━━━ QUOTED TEXT

Public Humanities Initiative

Building Publics: Humanities Combating Isolation: Walking, Mapping, and Reimagining the Environment

Wednesday, May 27, 2020  4:00pm Online Event; 4:00pm (New York)


Free and open to the public

Registration required

Hosted by the Public Humanities Initiative at the Society of Fellows and Heyman Center for the Humanities at Columbia University, this Zoominar features the projects developed by our 2019-2020 Public Humanities Graduate Student Fellows over the course of the past year, followed by discussion with fellow scholars, community members, and civic partners. An interdisciplinary group of emerging scholars, these Public Humanities Fellows have worked both together and independently to implement projects that bridge humanistic thinking with civic engagement and social justice, scholarly research with public building and communication. They will discuss how their projects promote humanistic thinking beyond the university, from different disciplinary perspectives and through a variety of media, such as audio media and podcast producing, walking and mapping, and curatorial and pedagogical practices aimed at serving under-resourced communities.  They will also discuss the origins of their projects in a commitment to break out of academic silos, the challenges they faced in the recent foreclosure of public spheres, and their current thinking about the methods and urgency of the Public Humanities in these critical times—both in the public sphere and in the context of higher education.

━━━━━━

_REQUIRED ACTIONS_
1. Translate this sentence from the event notice into Spanish: "They will discuss how their projects promote humanistic thinking beyond the university, from different disciplinary perspectives and through a variety of media, such as audio media and podcast producing, walking and mapping, and curatorial and pedagogical practices aimed at serving under-resourced communities."
2. Locate each row that includes the word "group" and copy those rows.
The event notice and the rows come from unrelated sources.

━━━ INPUT DATA

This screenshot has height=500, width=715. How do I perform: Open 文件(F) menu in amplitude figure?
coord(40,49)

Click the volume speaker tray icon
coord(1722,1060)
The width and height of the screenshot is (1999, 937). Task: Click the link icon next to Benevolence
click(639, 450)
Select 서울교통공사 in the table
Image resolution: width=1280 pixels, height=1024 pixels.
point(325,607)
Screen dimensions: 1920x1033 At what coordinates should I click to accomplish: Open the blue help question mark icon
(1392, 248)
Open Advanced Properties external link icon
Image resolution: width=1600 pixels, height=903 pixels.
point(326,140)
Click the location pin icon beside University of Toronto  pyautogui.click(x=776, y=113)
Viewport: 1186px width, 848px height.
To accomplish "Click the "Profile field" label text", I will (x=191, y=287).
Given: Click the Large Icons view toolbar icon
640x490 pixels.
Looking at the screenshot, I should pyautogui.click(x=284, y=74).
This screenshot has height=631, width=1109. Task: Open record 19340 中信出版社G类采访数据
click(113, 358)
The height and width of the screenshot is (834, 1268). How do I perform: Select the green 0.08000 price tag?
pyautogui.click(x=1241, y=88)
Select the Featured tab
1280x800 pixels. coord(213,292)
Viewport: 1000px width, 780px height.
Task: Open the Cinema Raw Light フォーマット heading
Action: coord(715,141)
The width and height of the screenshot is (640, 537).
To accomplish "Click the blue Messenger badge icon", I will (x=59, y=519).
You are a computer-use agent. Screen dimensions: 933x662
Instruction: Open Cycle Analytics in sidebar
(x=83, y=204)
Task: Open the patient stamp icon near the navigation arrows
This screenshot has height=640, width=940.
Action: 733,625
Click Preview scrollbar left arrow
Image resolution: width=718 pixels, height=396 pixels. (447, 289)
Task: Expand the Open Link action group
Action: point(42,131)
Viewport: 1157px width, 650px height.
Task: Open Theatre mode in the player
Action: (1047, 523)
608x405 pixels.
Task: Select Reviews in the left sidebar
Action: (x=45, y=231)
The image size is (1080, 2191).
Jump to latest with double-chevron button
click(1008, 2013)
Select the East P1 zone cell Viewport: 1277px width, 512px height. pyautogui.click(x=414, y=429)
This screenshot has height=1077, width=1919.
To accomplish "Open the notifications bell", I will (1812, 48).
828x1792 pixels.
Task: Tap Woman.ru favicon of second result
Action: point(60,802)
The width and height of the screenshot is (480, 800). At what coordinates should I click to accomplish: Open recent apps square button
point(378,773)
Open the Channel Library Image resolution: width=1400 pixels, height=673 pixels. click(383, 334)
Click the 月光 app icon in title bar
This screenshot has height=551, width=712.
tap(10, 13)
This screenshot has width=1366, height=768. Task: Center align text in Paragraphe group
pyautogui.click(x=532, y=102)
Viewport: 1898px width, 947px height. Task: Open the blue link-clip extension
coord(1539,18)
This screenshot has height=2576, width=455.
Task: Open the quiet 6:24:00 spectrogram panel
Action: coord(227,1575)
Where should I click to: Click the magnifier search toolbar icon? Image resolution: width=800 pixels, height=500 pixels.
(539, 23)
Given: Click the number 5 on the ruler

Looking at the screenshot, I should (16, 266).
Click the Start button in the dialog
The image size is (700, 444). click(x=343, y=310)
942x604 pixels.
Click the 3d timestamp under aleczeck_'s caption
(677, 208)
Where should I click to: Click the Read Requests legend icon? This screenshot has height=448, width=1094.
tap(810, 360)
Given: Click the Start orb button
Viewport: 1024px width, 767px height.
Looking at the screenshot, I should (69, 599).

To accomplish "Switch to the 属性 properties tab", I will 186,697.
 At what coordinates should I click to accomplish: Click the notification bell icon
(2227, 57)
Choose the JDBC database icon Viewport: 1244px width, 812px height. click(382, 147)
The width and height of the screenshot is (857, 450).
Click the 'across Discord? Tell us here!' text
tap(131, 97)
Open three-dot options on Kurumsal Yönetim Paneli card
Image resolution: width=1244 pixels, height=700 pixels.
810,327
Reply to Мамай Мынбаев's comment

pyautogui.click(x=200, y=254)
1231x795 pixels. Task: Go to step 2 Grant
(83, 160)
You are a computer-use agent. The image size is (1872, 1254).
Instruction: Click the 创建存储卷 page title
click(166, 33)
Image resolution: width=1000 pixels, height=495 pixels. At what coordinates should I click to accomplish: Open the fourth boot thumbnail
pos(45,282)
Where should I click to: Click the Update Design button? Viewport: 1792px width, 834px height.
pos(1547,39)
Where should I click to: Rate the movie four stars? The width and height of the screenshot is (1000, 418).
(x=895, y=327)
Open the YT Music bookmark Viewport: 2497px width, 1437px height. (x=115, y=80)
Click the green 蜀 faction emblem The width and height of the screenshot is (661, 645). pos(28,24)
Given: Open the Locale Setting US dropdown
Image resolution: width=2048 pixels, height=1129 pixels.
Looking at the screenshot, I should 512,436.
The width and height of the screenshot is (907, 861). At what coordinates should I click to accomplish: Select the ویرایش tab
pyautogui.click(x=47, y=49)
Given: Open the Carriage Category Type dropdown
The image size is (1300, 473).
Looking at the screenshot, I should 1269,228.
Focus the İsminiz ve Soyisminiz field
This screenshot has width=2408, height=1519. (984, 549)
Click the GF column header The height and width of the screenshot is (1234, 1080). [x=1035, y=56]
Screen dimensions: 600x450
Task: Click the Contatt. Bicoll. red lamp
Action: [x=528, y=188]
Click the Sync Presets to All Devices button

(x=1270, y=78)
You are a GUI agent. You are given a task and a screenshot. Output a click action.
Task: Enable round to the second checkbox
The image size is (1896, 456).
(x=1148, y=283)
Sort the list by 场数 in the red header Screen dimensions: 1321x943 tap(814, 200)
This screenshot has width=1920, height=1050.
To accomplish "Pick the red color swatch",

━━━━━━

_ANSWERS BY TASK_
1. Hablarán de cómo sus proyectos promueven el pensamiento humanístico más allá de la universidad, desde diferentes perspectivas disciplinarias y a través de una variedad de medios, como los medios de audio y la producción de pódcasts, caminar y cartografiar, y prácticas curatoriales y pedagógicas orientadas a servir a comunidades con escasos recursos.

2.
Task: Expand the Open Link action group
This screenshot has width=1366, height=768. Task: Center align text in Paragraphe group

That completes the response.